━━━━━ SOURCE EXTRACT
Wednesday, 29 September 2010

Music Videos - A brief history

'A music video is a short film or video that accompanies a complete piece of music/song. Modern music videos are primarily made and used as a marketing device intended to promote the sale of music recordings.' - Wikipedia

Many musical artists made their careers a success by using music videos. As an important part of the music industry, music videos not only showcase an artist's singing talent, but also how they perform.

Music videos have been around as parts of short films such as 'A Hard Days Night' by the Beatles in 1964, although the first proper music video to be released as a promotion for a song was 'Video Killed the Radio Star' by the Buggles in 1979, which you can watch here

Since then, music videos have come along in leaps and bounds, and artists such as Michael Jackson have revolutionised the music video, making some into short films such as Thriller, which you can watch here. The music video lasts for 13 minutes and 43 seconds and has dialogue and action, something that had never really happened in a music video before, and gave other artists ideas for similar projects, although arguably none have matched Jackson's standards.

Two of the videos that are most famous for being two of the three most expensive music videos of all time are Michael and Janet Jackson's "Scream," which cost $7 million to produce, and Madonna's "Bedtime Story," which cost $5 million. "Scream" is still the most expensive video ever made.

The conventions of a music video vary depending on genre of music. However, some general conventions are: The artist is shown performing, the lyrics of the song influence what is shown in the video, the pace of editing fits the pace of the music, and the codes of dress reflect the mood of the song.

History:

In 1894, sheet music publishers Edward B. Marks and Joe Stern hired electrician George Thomas and various performers to promote sales of their song "The Little Lost Child".Thomas projected a series of still images on a screen simultaneous to live performances. This would become a popular form of entertainment known as the illustrated song, the first step toward music video.
In 1926, with the arrival of "talkies" many musical short films were produced. Vitaphone shorts (produced by Warner Bros.) featured many bands, vocalists and dancers. Spooney Melodies in 1930 was the first true musical video series. Shorts were typically six minutes in duration, and featured Art Deco-style animations and backgrounds combined with film of the performer singing.
━━━━━━━━━━
━━━━━ THE DATA
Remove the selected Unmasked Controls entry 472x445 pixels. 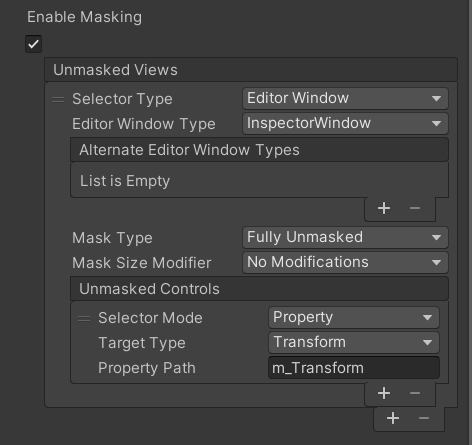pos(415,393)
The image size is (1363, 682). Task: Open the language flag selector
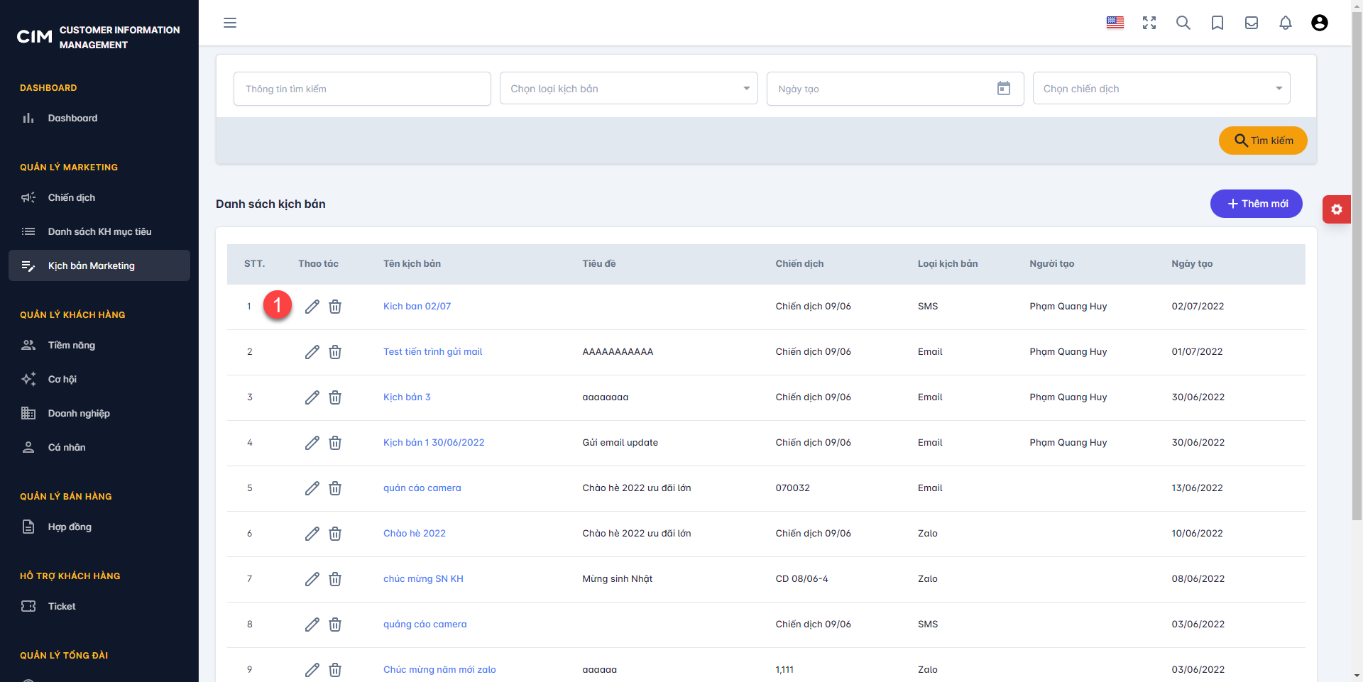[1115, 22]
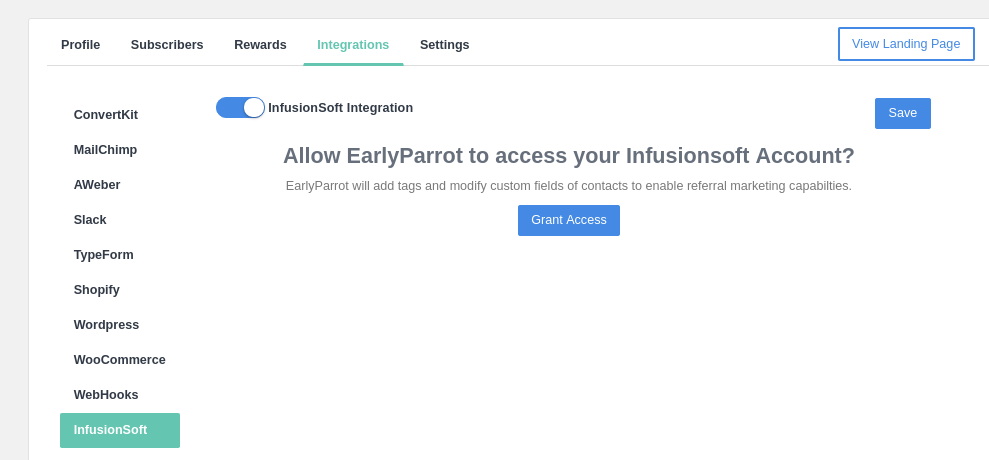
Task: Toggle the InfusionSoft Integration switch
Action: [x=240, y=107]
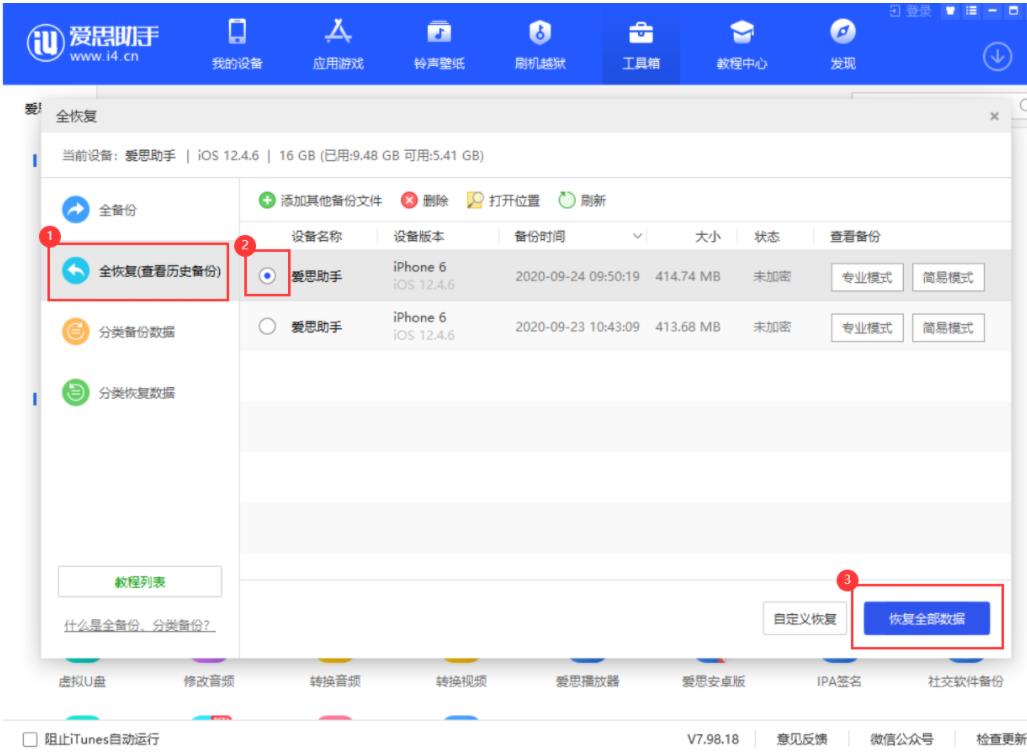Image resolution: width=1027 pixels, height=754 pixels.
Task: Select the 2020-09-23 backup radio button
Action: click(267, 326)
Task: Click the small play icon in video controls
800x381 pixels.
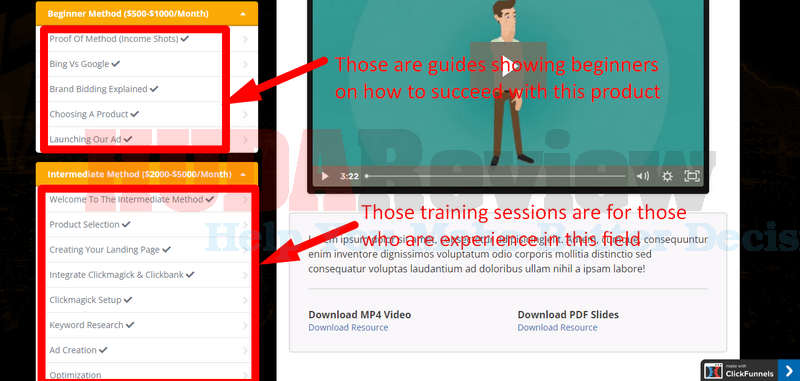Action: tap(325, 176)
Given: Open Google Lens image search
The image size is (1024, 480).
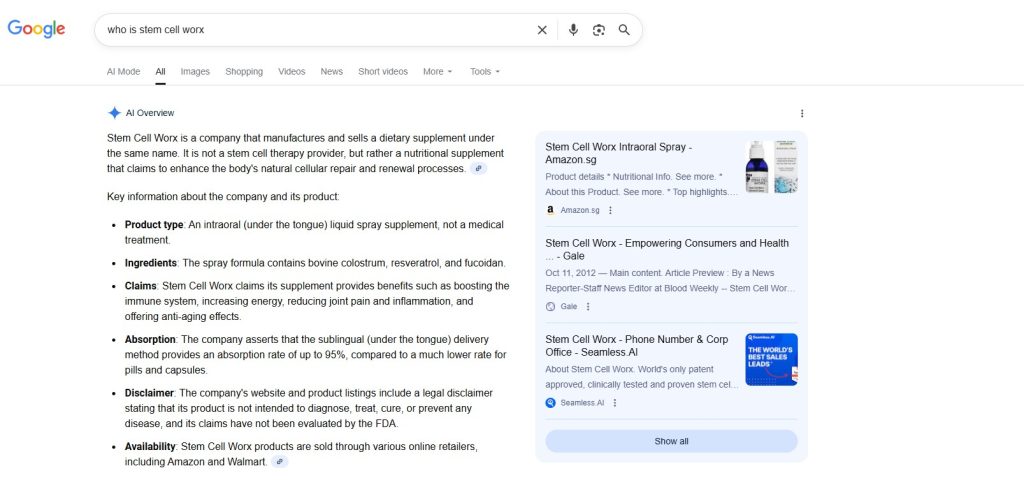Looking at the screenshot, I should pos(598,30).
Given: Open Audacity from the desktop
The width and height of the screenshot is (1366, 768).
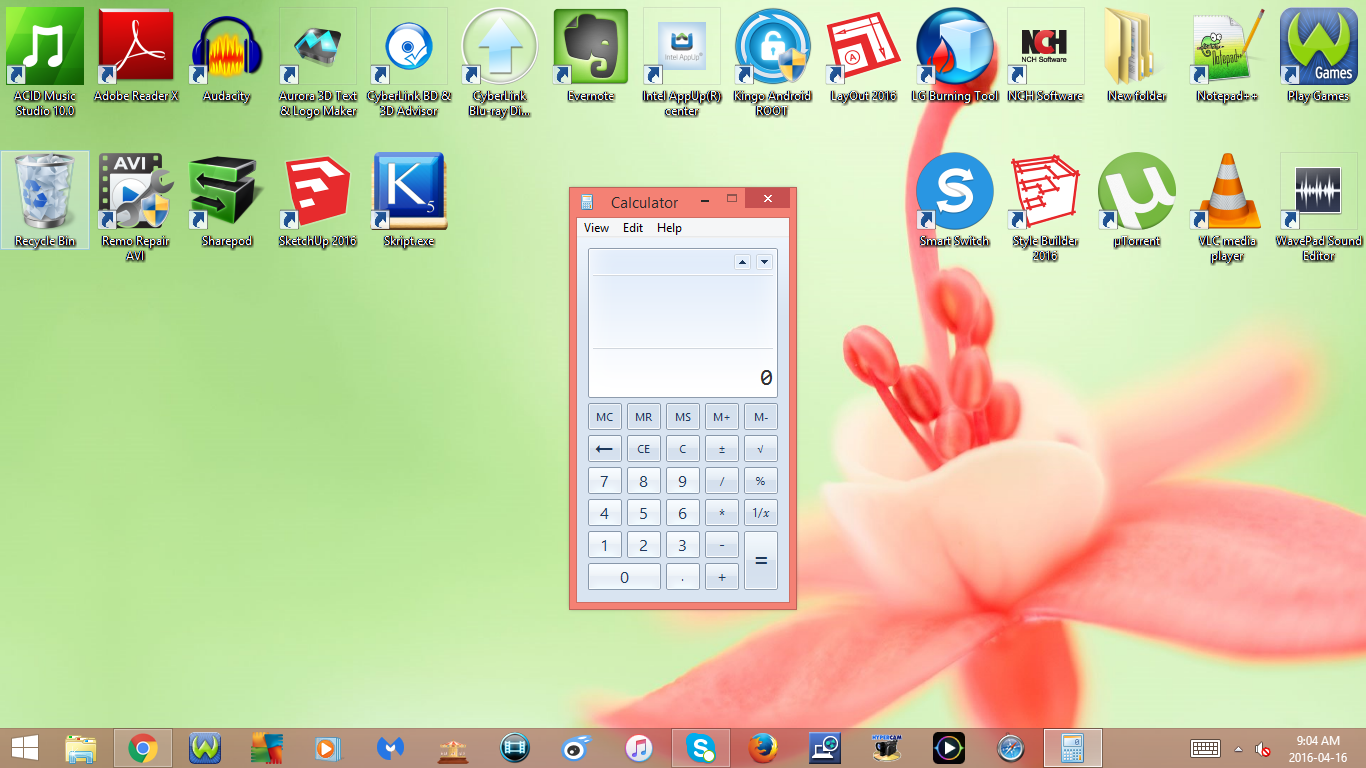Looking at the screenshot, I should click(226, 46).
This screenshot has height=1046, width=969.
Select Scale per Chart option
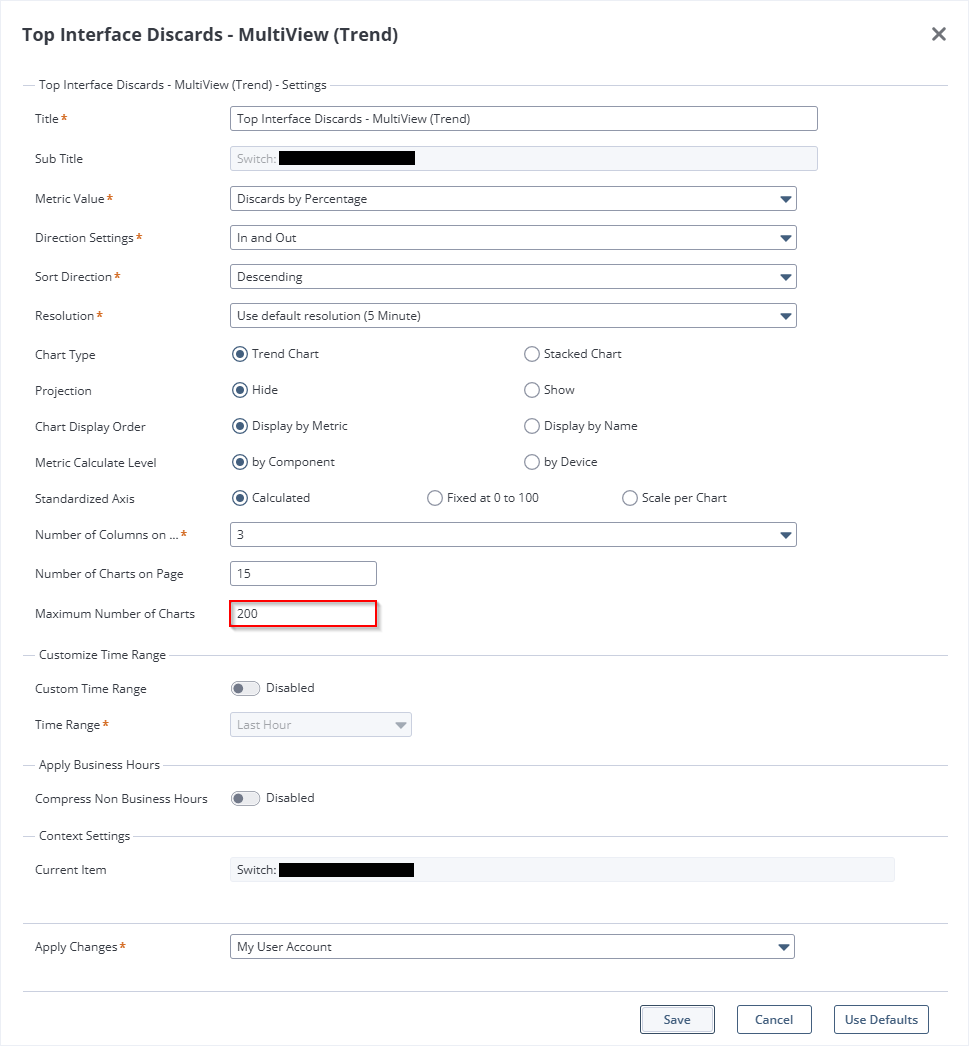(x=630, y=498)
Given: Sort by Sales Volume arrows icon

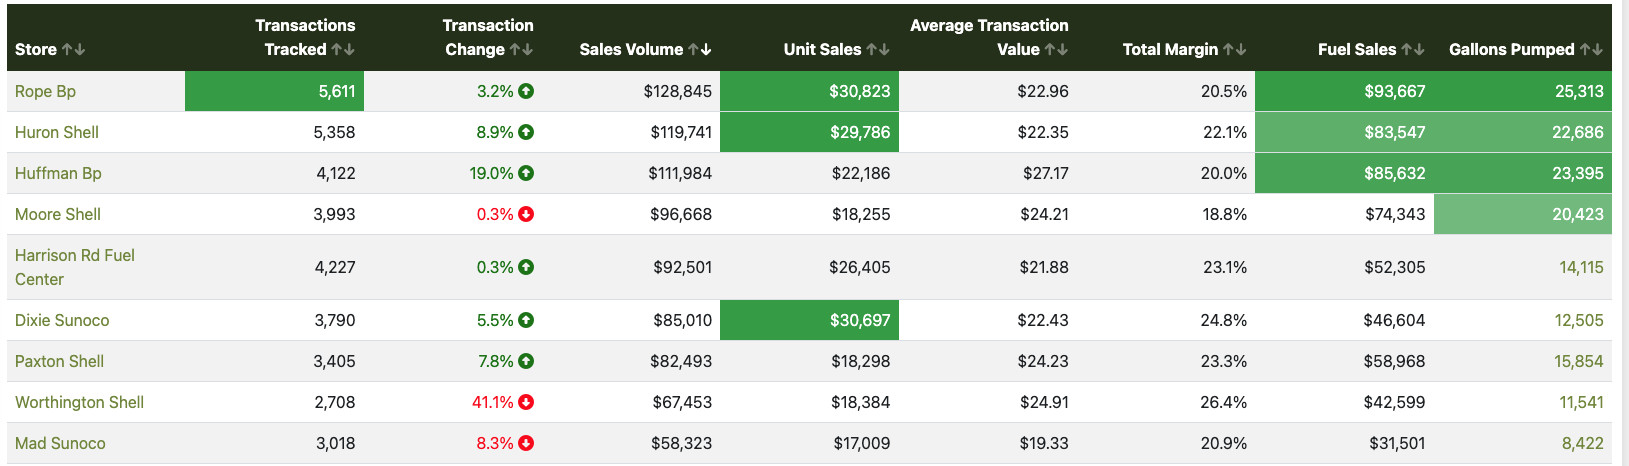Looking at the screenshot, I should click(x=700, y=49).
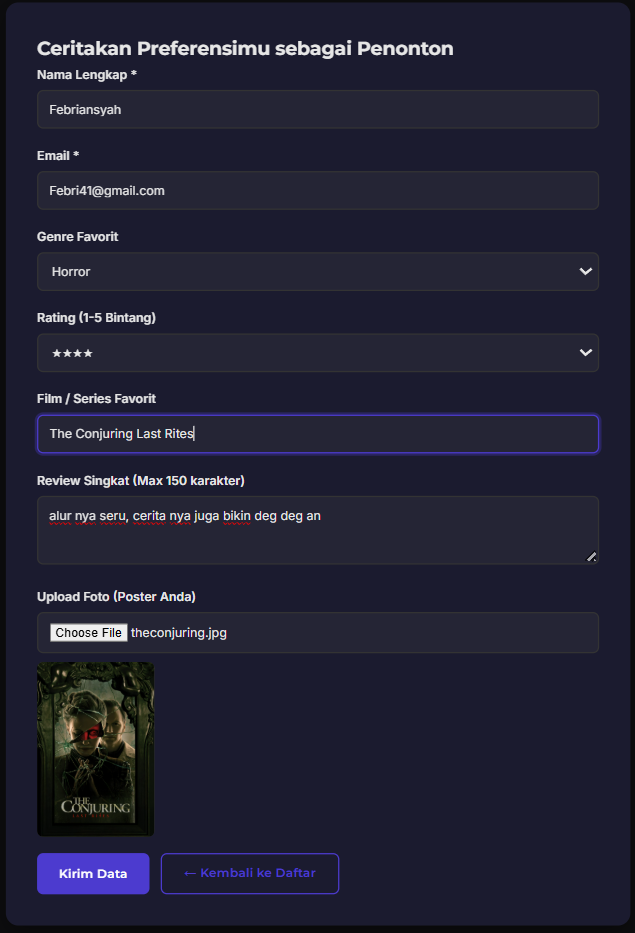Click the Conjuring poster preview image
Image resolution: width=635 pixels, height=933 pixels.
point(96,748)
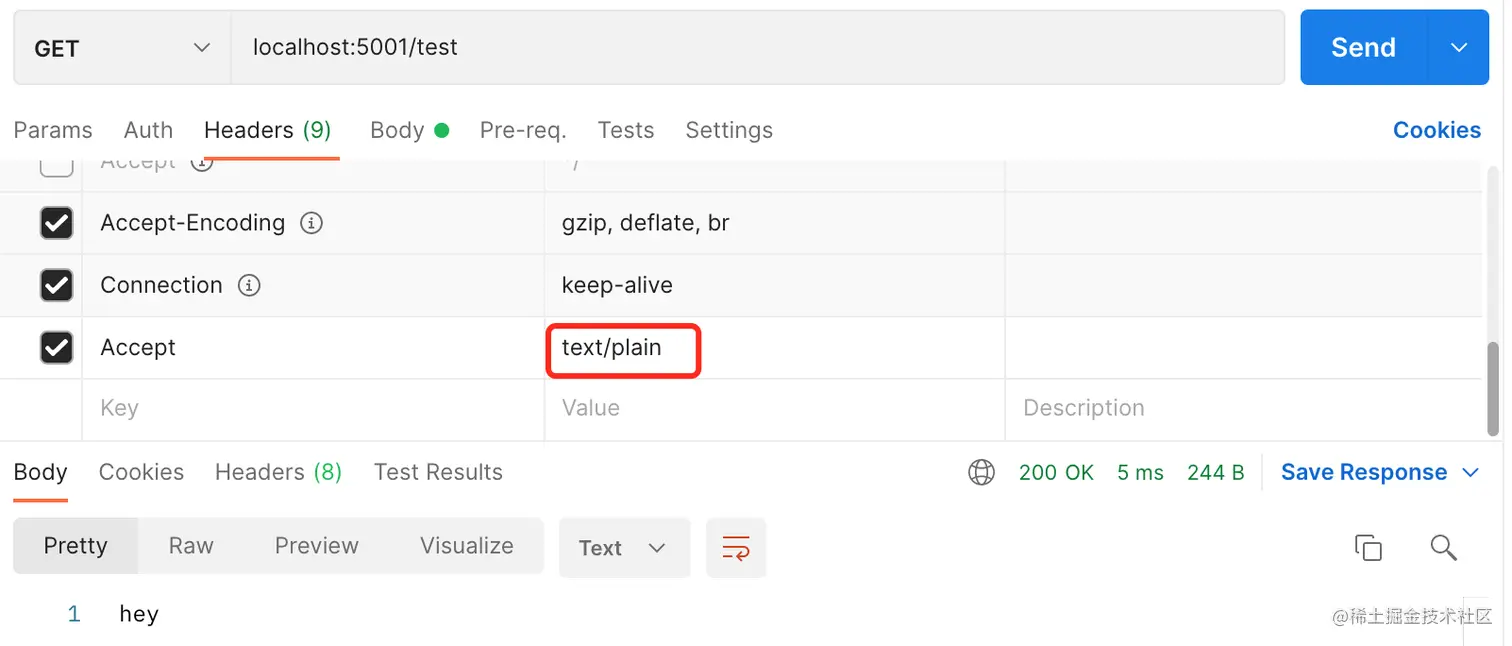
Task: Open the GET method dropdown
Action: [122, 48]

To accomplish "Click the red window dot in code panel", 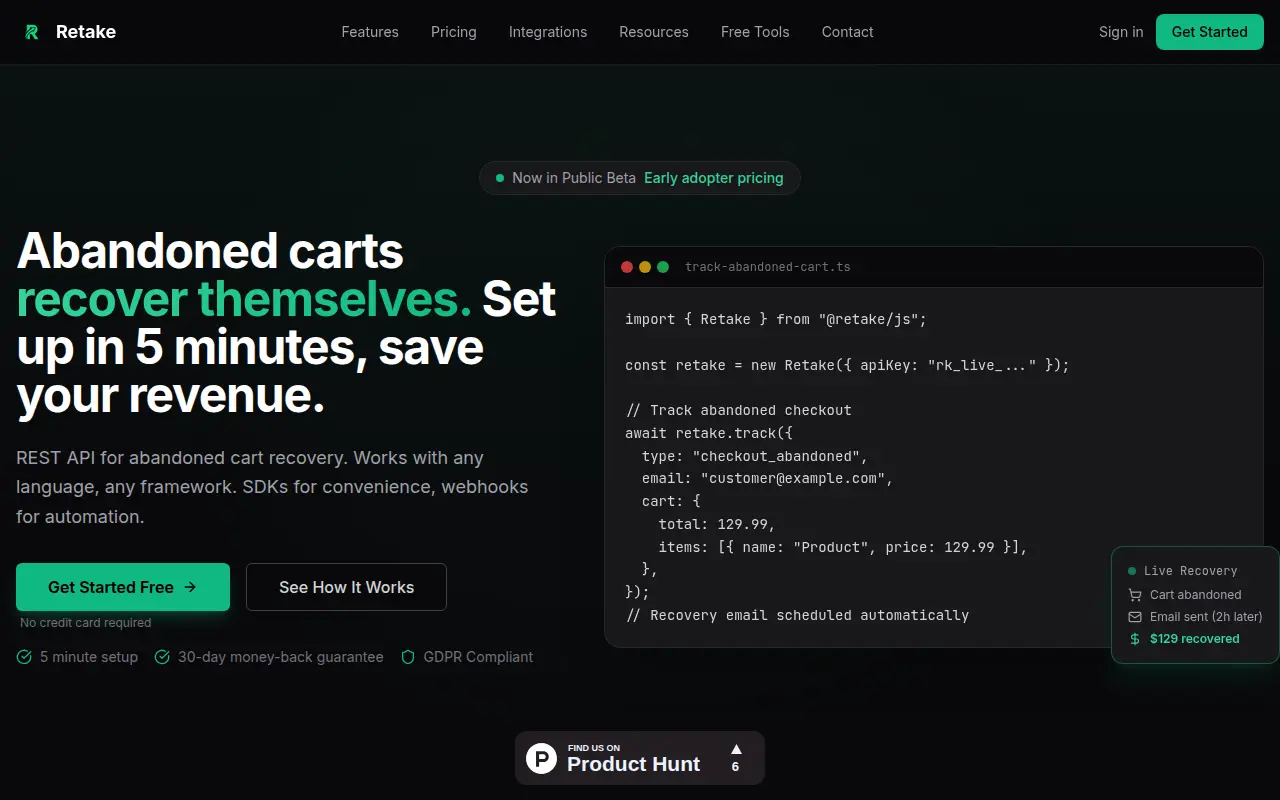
━━━━━━━━━━
• TO-DO LIST
**A)** Answer these questions using the music video history text.
(i) What was the first proper music video released to promote a song, and who performed it?
(ii) How much did "Scream" cost to produce?
(iii) What was the first true musical video series, and in what year did it appear?
**B)** Revise the rows from the line containing "The image size is (1363, 682)." down through the line containing "Action: tap(325, 176)", replacing "play icon" with "play button" and leaving everything else unchanged. Give only those lines, and leave the pictures out.
The music video history text and the rows have no connection to each other.

• TASK RESPONSES
**A)**
(i) 'Video Killed the Radio Star' by the Buggles
(ii) $7 million
(iii) Spooney Melodies, in 1930

**B)**
The image size is (1363, 682). Task: Open the language flag selector
[1115, 22]
Task: Toggle the InfusionSoft Integration switch
Action: [x=240, y=107]
Image resolution: width=1027 pixels, height=754 pixels.
Task: Select the 2020-09-23 backup radio button
Action: click(267, 326)
Task: Click the small play button in video controls
800x381 pixels.
Action: tap(325, 176)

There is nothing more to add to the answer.